Stated task - Reproduce all of the data below word for word, without changing anything.

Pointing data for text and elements
++++++++++

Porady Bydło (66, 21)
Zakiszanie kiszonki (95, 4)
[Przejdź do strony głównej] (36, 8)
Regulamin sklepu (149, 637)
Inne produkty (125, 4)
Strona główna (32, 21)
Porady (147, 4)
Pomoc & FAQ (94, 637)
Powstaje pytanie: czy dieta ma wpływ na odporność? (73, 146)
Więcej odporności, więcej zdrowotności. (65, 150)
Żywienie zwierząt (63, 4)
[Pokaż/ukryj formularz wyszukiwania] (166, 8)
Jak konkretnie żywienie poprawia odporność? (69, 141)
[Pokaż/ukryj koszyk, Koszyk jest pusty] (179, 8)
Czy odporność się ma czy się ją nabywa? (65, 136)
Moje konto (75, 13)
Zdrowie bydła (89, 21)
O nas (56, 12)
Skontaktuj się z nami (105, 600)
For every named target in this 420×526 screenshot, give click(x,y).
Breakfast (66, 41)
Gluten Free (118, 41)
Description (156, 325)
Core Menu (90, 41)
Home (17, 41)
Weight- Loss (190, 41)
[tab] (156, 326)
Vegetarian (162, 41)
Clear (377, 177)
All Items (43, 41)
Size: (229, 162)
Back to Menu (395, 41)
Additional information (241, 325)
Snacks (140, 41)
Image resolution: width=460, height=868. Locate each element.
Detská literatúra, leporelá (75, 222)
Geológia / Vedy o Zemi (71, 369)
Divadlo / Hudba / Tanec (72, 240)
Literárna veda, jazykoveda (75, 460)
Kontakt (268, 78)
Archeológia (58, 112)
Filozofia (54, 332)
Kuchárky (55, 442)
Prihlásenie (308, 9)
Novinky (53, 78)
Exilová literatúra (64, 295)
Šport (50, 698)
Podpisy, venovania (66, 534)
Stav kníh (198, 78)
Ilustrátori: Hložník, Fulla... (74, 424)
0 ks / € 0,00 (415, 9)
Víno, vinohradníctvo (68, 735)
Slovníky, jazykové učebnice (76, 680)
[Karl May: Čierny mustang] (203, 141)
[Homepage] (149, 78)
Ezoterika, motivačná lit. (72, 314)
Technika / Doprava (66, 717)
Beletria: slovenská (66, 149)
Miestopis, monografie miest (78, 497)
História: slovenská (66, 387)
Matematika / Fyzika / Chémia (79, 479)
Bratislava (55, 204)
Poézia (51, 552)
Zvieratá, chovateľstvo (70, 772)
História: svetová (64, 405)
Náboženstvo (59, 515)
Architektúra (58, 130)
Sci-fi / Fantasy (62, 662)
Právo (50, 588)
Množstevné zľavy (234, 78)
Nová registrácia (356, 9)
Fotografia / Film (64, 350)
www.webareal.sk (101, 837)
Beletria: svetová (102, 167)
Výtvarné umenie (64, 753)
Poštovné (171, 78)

++++++++++

Result of this exercise -
Porady Bydło (66, 21)
Zakiszanie kiszonki (95, 4)
[Przejdź do strony głównej] (36, 8)
Regulamin sklepu (149, 637)
Inne produkty (125, 4)
Strona główna (32, 21)
Porady (147, 4)
Pomoc & FAQ (94, 637)
Powstaje pytanie: czy dieta ma wpływ na odporność? (73, 146)
Więcej odporności, więcej zdrowotności. (65, 150)
Żywienie zwierząt (63, 4)
[Pokaż/ukryj formularz wyszukiwania] (166, 8)
Jak konkretnie żywienie poprawia odporność? (69, 141)
[Pokaż/ukryj koszyk, Koszyk jest pusty] (179, 8)
Czy odporność się ma czy się ją nabywa? (65, 136)
Moje konto (75, 13)
Zdrowie bydła (89, 21)
O nas (56, 12)
Skontaktuj się z nami (105, 600)
For every named target in this 420×526 screenshot, give click(x,y).
Breakfast (66, 41)
Gluten Free (118, 41)
Description (156, 325)
Core Menu (90, 41)
Home (17, 41)
Weight- Loss (190, 41)
[tab] (156, 326)
Vegetarian (162, 41)
Clear (377, 177)
All Items (43, 41)
Size: (229, 162)
Back to Menu (395, 41)
Additional information (241, 325)
Snacks (140, 41)
Image resolution: width=460, height=868. Locate each element.
Detská literatúra, leporelá (75, 222)
Geológia / Vedy o Zemi (71, 369)
Divadlo / Hudba / Tanec (72, 240)
Literárna veda, jazykoveda (75, 460)
Kontakt (268, 78)
Archeológia (58, 112)
Filozofia (54, 332)
Kuchárky (55, 442)
Prihlásenie (308, 9)
Novinky (53, 78)
Exilová literatúra (64, 295)
Šport (50, 698)
Podpisy, venovania (66, 534)
Stav kníh (198, 78)
Ilustrátori: Hložník, Fulla... (74, 424)
0 ks / € 0,00 (415, 9)
Víno, vinohradníctvo (68, 735)
Slovníky, jazykové učebnice (76, 680)
[Karl May: Čierny mustang] (203, 141)
[Homepage] (149, 78)
Ezoterika, motivačná lit. (72, 314)
Technika / Doprava (66, 717)
Beletria: slovenská (66, 149)
Miestopis, monografie miest (78, 497)
História: slovenská (66, 387)
Matematika / Fyzika / Chémia (79, 479)
Bratislava (55, 204)
Poézia (51, 552)
Zvieratá, chovateľstvo (70, 772)
História: svetová (64, 405)
Náboženstvo (59, 515)
Architektúra (58, 130)
Sci-fi / Fantasy (62, 662)
Právo (50, 588)
Množstevné zľavy (234, 78)
Nová registrácia (356, 9)
Fotografia / Film (64, 350)
www.webareal.sk (101, 837)
Beletria: svetová (102, 167)
Výtvarné umenie (64, 753)
Poštovné (171, 78)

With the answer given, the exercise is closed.